# Medicare Supplemental Policies



## slclem (Jan 13, 2016)

I am turning 68 this month. Still full time employed with health insurance. Wife turns 65 on October. I plan to retire in January 2017.  We are considering not obtaining Medicare supplemental policies, just Medicare A&B, and maybe D.  I would appreciate comments.  Thanks!


----------



## Lon (Jan 13, 2016)

slclem said:


> I am turning 68 this month. Still full time employed with health insurance. Wife turns 65 on October.
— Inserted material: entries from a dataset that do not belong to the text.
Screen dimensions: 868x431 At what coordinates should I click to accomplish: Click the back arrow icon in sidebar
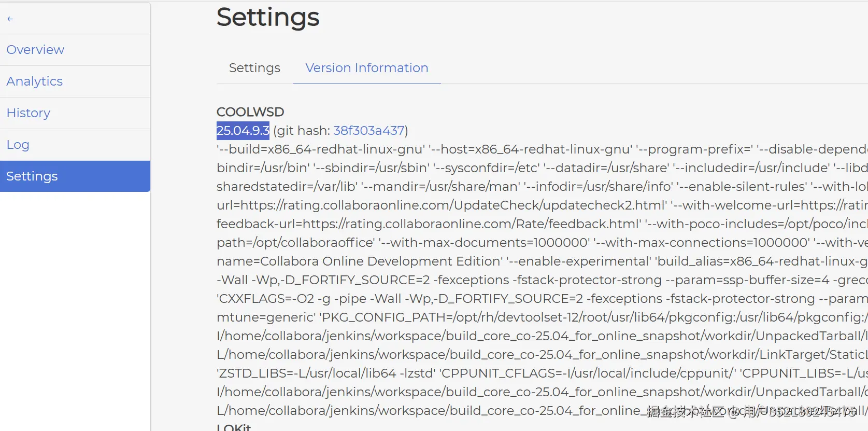coord(10,19)
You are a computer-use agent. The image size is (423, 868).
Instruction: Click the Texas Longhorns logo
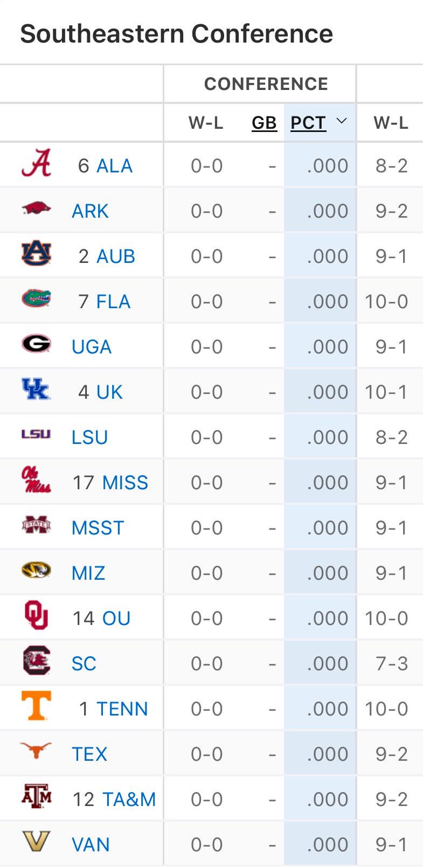36,750
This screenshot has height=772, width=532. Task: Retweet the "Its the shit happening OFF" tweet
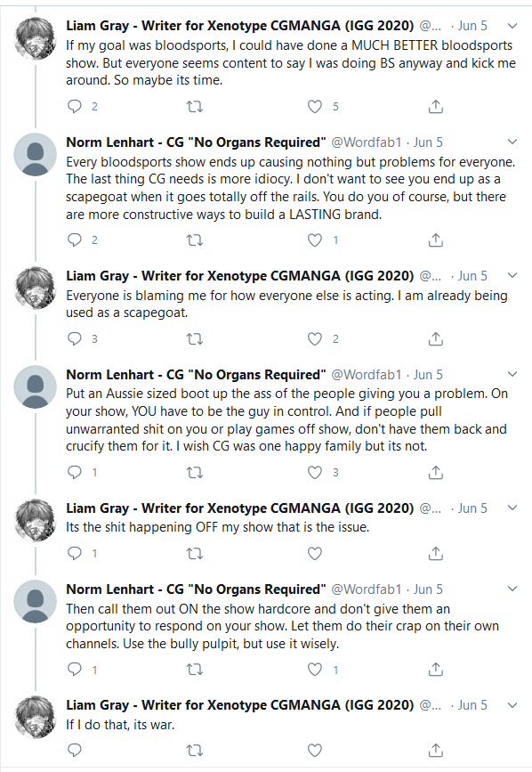pos(195,553)
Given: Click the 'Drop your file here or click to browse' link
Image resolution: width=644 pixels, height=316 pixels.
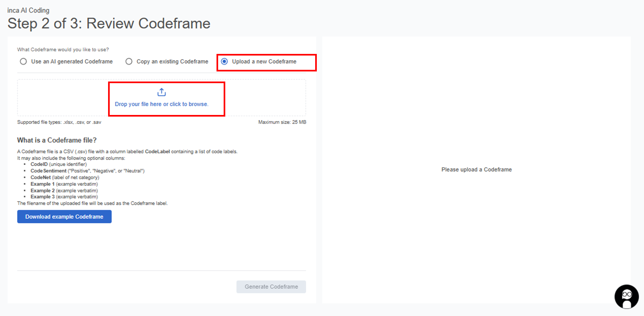Looking at the screenshot, I should click(161, 104).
I plan to retire in January 2017.  We are considering not obtaining Medicare supplemental policies, just Medicare A&B, and maybe D.  I would appreciate comments.  Thanks!
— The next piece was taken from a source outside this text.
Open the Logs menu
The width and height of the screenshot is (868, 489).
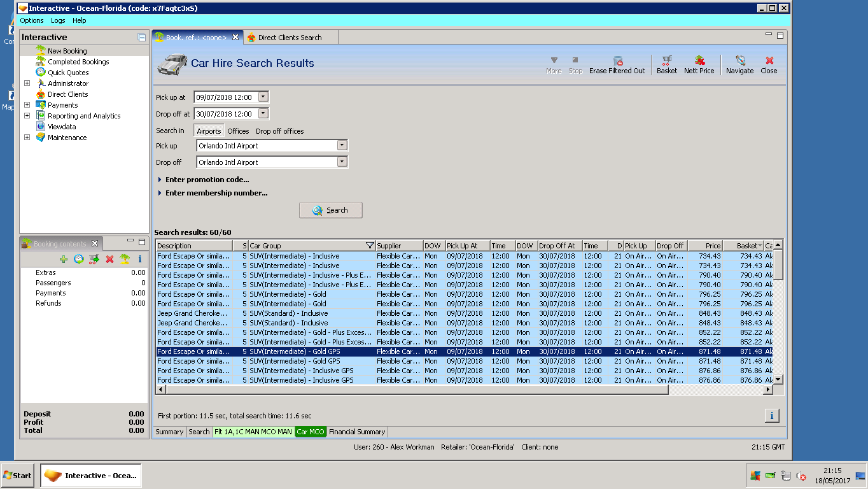click(58, 20)
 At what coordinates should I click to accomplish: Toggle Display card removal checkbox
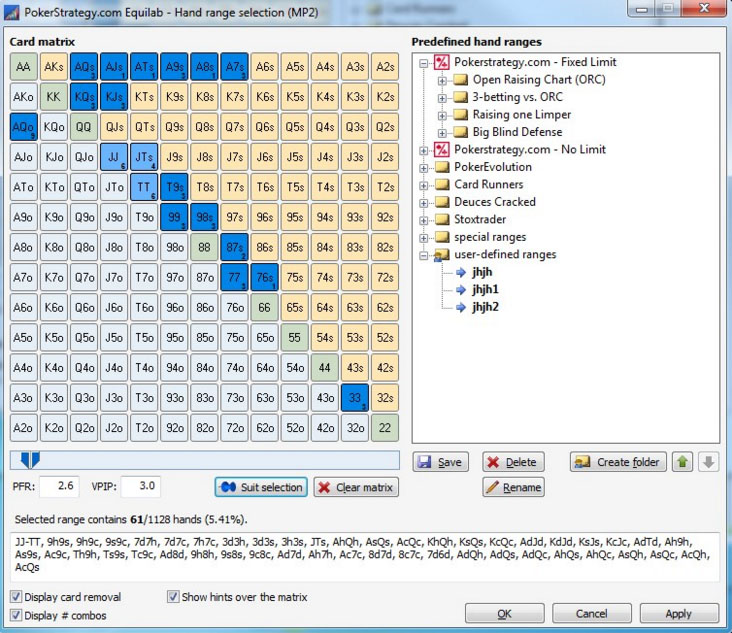(x=16, y=597)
Good Luck--------don't get sick


----------



## Falcon (Jan 13, 2016)

Welcome to the forum Steven.


----------



## Butterfly (Jan 13, 2016)

If you don't get a supplement or a very good advantage plan and you get sick, you can end up holding the bag for a whole buncha $$$.  It's not a gamble I'd take, especially not at my age.  Back when I was in my 20s, maybe -- but surely not now.


----------



## QuickSilver (Jan 13, 2016)

Without the supplement, you would be responsible for a deductible of $1,288 for an inpatient hospital stay.. plus 20% of all your outpatient expenses.


----------



## SeaBreeze (Jan 13, 2016)

We had Kaiser insurance coverage for decades, retired and was paying ourselves, out of pocket.  My husband recently enrolled in Medicare and he took the Kaiser Medicare Advantage Plan for zero cost.  He rarely sees doctors and doesn't have any medical conditions and isn't on any prescription drugs, so unless he really gets sick or hurt in an accident, we don't really know how things will pan out regarding various bills.


----------



## Don M. (Jan 13, 2016)

Medical costs, even with Medicare, can vary widely....depending upon the illness and required treatment.  Perhaps the best overall "rule of thumb" is to figure on Medicare paying about 80% of most charges.  That remaining 20% can quickly balloon into thousands of dollars if a person has a serious problem.  Like any other "insurance" a person has to evaluate their risk tolerance, and financial ability to pay a hefty sum if they cut corners on insurance.  One can spend hours on the Medicare web site looking for specifics, but here is a fairly good analysis of what Medicare covers.....

http://www.medicinenet.com/script/main/art.asp?articlekey=42212


----------



## Butterfly (Jan 13, 2016)

That's right -- if I hadn't had the medicare and my medicare advantage plan I'd have been out of pocket somewhere in the neighborhood of $40,000 for my two new hips.  As it was, I paid out only somewhere around $350-$400 all together (copays).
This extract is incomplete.